TEXTE>
□ □ □ □ □

Marchands Ambulants – Lettre Ouverte à Monsieur Le Ministre De L’intérieur (par Madi Waké Touré)

Monsieur le Ministre de l’Intérieur,

 

La solution ne réside pas dans des déguerpissements tous azimuts. Se taire face à ce qui se  passe, serait une faute morale. En tant que travailleur social, façonné par l’écoute, le sens du devoir et la défense des plus vulnérables, je ne saurais demeurer silencieux lorsque le sort de milliers d’hommes et de femmes se trouve menacé.

 

Ces personnes, aujourd’hui privées de leur principal outil de survie, que deviendront-elles ? Cette interrogation, à la fois sociale et éthique, interpelle les consciences et appelle une réponse fondée sur la responsabilité collective et l’humanité.

 

La fonction sociale m’impose de dire la vérité, même lorsqu’elle dérange, et de défendre la dignité humaine, surtout lorsqu’elle vacille sous l’effet de politiques dénuées d’empathie. Depuis les années 1980, mes écrits ont accompagné les causes justes, dénoncé les injustices et rappelé que tout pouvoir dépourvu de compassion devient une mécanique froide et dévastatrice( voir articles publiés sur le Net).

□ □ □ □ □

DONNÉES AFFICHÉES>
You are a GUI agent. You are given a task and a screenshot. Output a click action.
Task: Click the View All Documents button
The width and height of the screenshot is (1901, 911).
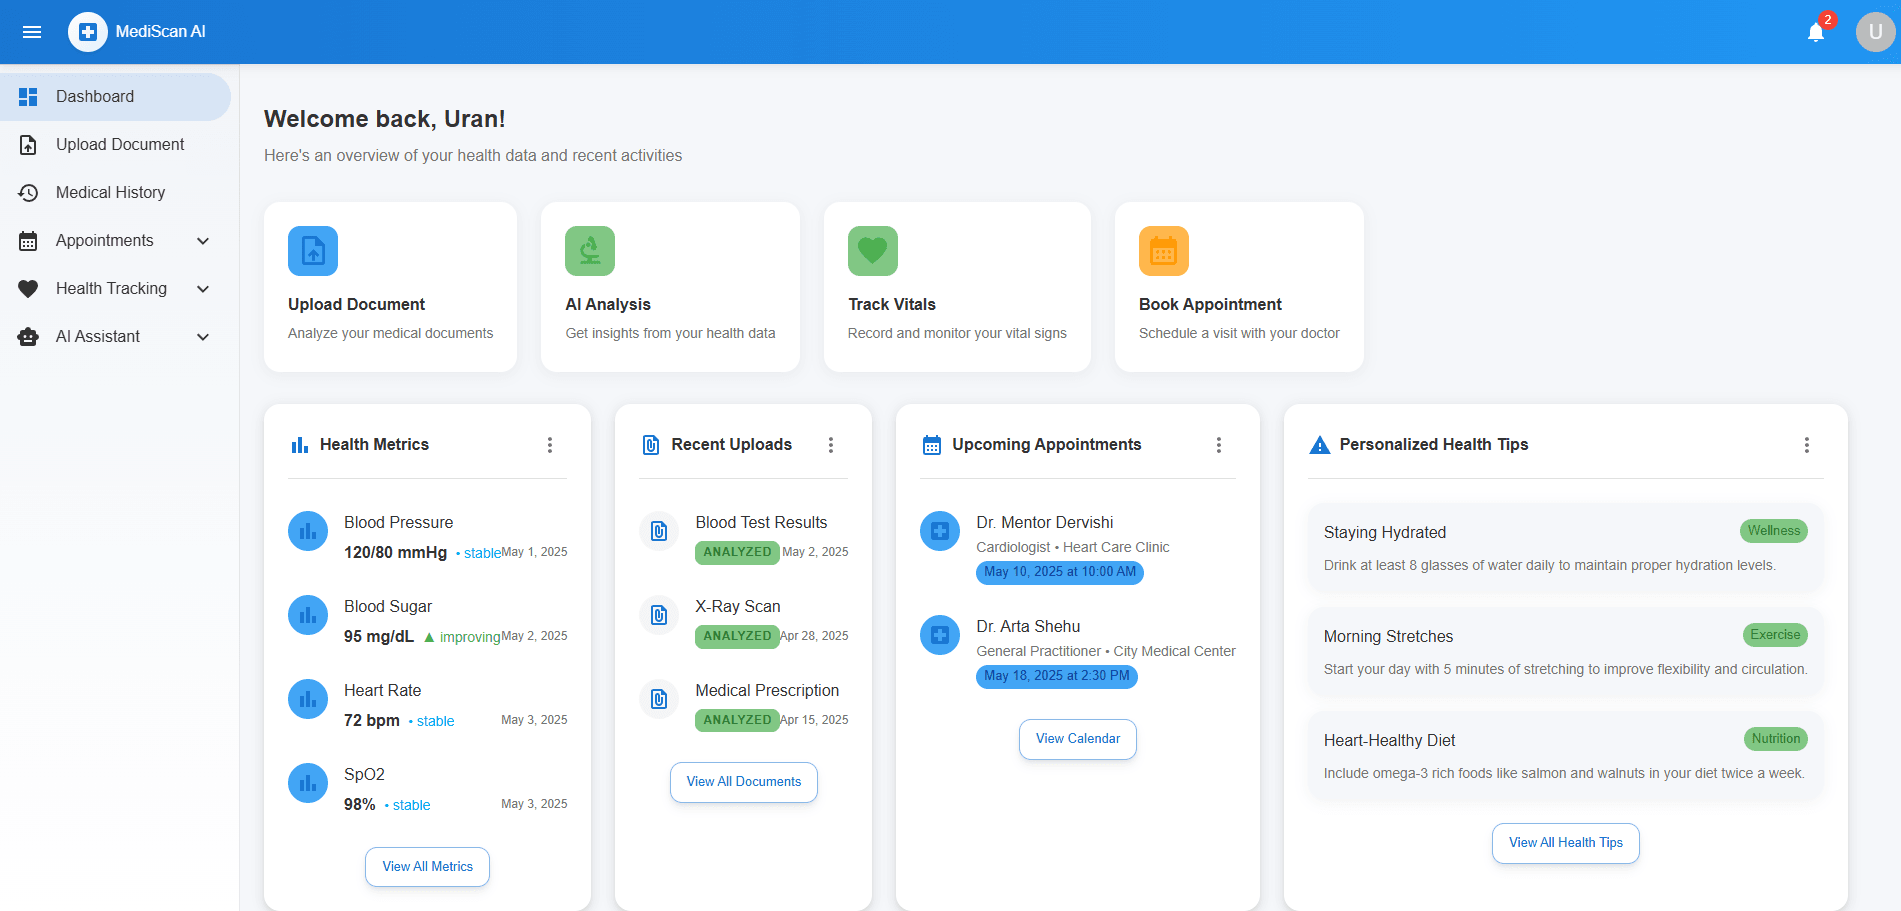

□ □ □ □ □

CONSIGNES>
1/ Dans le texte sur les marchands ambulants, quel métier l'auteur dit-il exercer ?
2/ Reprends le texte sur les marchands ambulants à la suite de sa dernière phrase et écris la suite.

RÉPONSES>
1/ Travailleur social.

2/
 

La réflexion que je porte aujourd’hui s’inscrit dans la continuité d’un engagement ancien : celui du refus de l’arbitraire. Puissions-nous rester fidèles à cette exigence, malgré les temps difficiles où penser librement expose déjà à la réprobation.

 

Réfléchir, c’est s’exposer. S’exprimer, c’est déranger. Mais se taire, ce serait trahir. Alors, je prends la parole. Je parle pour ces femmes et ces hommes remarquables par leur courage, que l’on expulse de nos trottoirs au nom d’une modernité souvent mal comprise. Je parle pour ces anonymes qui, dès l’aube, redonnent vie à nos cités endormies. Leurs pas résonnent dans la brume matinale, timide mais tenace.

 

Il s’agit des marchands ambulants, ces acteurs essentiels et trop souvent invisibles d’une économie populaire. Leur rôle échappe aux décrets et aux stratégies ministérielles, mais sans eux, la ville perdrait une part de son âme.

 

Dans le discours officiel et médiatique, on les décrit fréquemment avec des termes péjoratifs : « désordre », « informalité », « anarchie urbaine ». Or ces expressions masquent une réalité plus complexe. Derrière chaque panier de légumes, chaque étal improvisé, chaque brouette poussée sous le soleil, il y a un homme ou une femme qui lutte pour sa famille, sa dignité et sa survie quotidienne.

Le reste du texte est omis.